DOCUMENT SECTION:
╭──

The number of devices that fall under the umbrella of the “Internet of Things” has grown dramatically in the past few years. We can have networked cars, thermostats, kitchen appliances, and wearable fitness trackers, all of which are connected to the internet and collecting data about our habits and lives. According to recent figures, “6.4 billion connected things are in use worldwide in 2016 and will reach 20.8 billion by 2020.”
While the IoT offers increased convenience and better utility from the kinds of machines we use every day, it doesn’t come without its risks. Generally there are two main categories of security threats that come from IoT. The first is a device being used in a way it’s not intended, such as when a baby monitor becomes an eavesdropping device for someone outside the home. The second is when a device is used in a way that it is intended, but for a bad outcome, such as a car used as a giant bowling ball to knock down giant pins. Both of these cases, as Forbes points out, are instances of “Hackers [coming up] with ways to use devices that were never conceived of before.”
It would be wrong to suggest that these threats are unknown. In fact, it’s pretty common knowledge that there are major security concerns surrounding IoT. The problem is that those conversations tend to happen amongst tech experts and journalists, rather than the consumers who are actually using the products. One tech expert Troy Hunt recently jested on Twitter that a solution could be putting a warning label on IoT devices, just like we do with cigarette packaging. While he may have said this in jest, he raises a good point: Whose responsibility is it to inform consumers about the risks surrounding the networked devices that are meant to make their lives better, not more high risk?
To further his point, Hunt actually took the extra step of creating mockups of these warnings. On an ad for cars, he added in large text: “You acknowledge and agree that the API key used to remotely control features of this vehicle may be printed in the windscreen of your car for all to see.” Similarly, on an ad for connected smart toys, he wrote: “This is a listening device for kids: You acknowledge and agree your child’s intimate voice recordings may be placed in an unsecured Amazon A3 bucket and the Mongo DB behind the app may be public facing without a password.”

╰──

EXCERPTED DATA:
╭──

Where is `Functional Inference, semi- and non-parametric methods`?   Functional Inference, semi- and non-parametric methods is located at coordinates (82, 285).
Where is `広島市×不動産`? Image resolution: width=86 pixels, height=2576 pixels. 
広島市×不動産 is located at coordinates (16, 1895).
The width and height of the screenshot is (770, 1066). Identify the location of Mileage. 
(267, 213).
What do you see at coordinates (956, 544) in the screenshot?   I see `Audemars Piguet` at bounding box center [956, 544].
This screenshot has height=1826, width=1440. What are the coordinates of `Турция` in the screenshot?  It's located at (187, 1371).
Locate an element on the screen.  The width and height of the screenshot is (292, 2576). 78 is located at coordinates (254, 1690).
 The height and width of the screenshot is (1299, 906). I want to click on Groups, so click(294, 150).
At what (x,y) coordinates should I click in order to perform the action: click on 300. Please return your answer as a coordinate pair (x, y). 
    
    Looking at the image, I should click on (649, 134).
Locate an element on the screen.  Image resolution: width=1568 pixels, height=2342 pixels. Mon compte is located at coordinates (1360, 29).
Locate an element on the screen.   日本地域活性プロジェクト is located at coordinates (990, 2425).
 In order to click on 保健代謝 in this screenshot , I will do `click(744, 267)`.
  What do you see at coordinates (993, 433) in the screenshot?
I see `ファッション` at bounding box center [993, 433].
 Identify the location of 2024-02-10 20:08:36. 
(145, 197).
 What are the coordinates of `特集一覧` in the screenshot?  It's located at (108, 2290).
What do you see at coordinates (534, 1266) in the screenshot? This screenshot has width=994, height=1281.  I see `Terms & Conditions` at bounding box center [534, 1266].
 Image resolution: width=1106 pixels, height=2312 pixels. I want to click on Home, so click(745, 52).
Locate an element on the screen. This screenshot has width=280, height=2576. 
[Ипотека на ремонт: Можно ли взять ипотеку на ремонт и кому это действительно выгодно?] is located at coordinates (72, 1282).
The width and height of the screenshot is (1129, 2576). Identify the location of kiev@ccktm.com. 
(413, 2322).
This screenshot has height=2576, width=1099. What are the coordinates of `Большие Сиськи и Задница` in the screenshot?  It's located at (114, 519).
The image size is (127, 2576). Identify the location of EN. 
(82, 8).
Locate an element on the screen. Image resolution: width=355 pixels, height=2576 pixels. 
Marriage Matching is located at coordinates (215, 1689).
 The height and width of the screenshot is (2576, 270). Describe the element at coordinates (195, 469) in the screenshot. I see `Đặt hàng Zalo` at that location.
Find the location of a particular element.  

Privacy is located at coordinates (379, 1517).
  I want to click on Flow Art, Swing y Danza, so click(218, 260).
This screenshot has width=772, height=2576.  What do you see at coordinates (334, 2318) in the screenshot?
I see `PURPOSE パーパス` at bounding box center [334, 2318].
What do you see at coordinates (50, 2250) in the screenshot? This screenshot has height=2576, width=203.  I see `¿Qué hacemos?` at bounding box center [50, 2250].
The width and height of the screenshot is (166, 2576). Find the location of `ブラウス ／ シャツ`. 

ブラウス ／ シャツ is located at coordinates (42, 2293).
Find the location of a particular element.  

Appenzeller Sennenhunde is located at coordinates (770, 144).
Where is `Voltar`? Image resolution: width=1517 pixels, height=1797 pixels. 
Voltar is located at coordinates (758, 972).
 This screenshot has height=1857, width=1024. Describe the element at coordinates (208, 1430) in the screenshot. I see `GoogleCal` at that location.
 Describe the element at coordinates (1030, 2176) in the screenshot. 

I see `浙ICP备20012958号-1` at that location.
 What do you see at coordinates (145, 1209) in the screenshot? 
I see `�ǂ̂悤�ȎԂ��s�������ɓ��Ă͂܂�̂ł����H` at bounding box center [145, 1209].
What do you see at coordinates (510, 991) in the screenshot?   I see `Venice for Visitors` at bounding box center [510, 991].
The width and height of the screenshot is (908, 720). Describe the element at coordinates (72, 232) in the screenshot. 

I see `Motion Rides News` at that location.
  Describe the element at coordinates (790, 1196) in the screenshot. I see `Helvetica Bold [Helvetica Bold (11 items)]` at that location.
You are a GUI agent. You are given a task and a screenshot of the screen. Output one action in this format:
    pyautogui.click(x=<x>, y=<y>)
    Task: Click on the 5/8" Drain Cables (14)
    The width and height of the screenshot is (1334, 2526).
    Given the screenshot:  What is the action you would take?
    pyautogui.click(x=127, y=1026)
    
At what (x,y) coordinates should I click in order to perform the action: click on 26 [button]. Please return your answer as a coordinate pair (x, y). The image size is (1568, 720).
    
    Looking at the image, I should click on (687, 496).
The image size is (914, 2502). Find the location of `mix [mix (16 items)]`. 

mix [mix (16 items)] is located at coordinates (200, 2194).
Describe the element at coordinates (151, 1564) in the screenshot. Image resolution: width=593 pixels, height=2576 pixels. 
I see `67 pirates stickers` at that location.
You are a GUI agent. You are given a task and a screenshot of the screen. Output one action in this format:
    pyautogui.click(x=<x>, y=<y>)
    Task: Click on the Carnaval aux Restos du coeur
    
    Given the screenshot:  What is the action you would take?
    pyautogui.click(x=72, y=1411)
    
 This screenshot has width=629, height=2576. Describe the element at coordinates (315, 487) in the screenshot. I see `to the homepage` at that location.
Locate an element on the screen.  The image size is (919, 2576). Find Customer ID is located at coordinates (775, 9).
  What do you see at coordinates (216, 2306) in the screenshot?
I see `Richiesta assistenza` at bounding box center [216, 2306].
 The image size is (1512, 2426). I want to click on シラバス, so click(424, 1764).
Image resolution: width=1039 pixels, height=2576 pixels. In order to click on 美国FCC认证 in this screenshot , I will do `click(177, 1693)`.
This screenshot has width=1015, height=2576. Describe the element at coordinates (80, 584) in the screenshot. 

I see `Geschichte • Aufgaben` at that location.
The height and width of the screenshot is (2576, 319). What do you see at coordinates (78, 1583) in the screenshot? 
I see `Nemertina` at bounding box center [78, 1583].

╰──

TASKS TO COMPLETE:
• A. In the passage on Internet of Things security, copy the text word for word from "It would be" up to and including "more high risk?".
• B. According to the passage on Internet of Things security, why are IoT security threats still a problem even though they are widely known? Answer in one to three sentences.
• C. Continue the passage on Internet of Things security from the end of its last sentence.

ANSWERS PER TASK:
• A.
It would be wrong to suggest that these threats are unknown. In fact, it’s pretty common knowledge that there are major security concerns surrounding IoT. The problem is that those conversations tend to happen amongst tech experts and journalists, rather than the consumers who are actually using the products. One tech expert Troy Hunt recently jested on Twitter that a solution could be putting a warning label on IoT devices, just like we do with cigarette packaging. While he may have said this in jest, he raises a good point: Whose responsibility is it to inform consumers about the risks surrounding the networked devices that are meant to make their lives better, not more high risk?

• B. Conversations about IoT security concerns tend to happen among tech experts and journalists. The consumers who actually use the products are left out of them.

• C.
Of course, few people would happily use a product that came with those labels, and that is exactly the point that Hunt appears to be making. We don’t allow medicine, cigarettes or other potentially dangerous products to be sold to consumers without warning labels affixed to them, so why should we allow IoT manufacturers to extol the benefits of using their devices and appliances without clearly disclosing the risks associated? The logic goes that if manufacturers were obliged to include warning labels, they might think more deeply about the risks associated with those products.
By many accounts, IoT is now at a tipping point from being niche to mainstream. Before it gets there, manufacturers need to take responsibility for improving the vulnerabilities of their devices, or clearly disclosing the risks. As Mashable put it: “There are steps that both companies and consumers can take to make sure their security cameras don’t end up crashing Twitter (or worse). Whether those steps will ever truly secure IoT products is unclear, but they’re at least enough to provide the smallest glimmer of hope in an industry otherwise devoid of much positive news. And it’s a good thing, too, because without that hope the ecosystem is pretty much screwed.”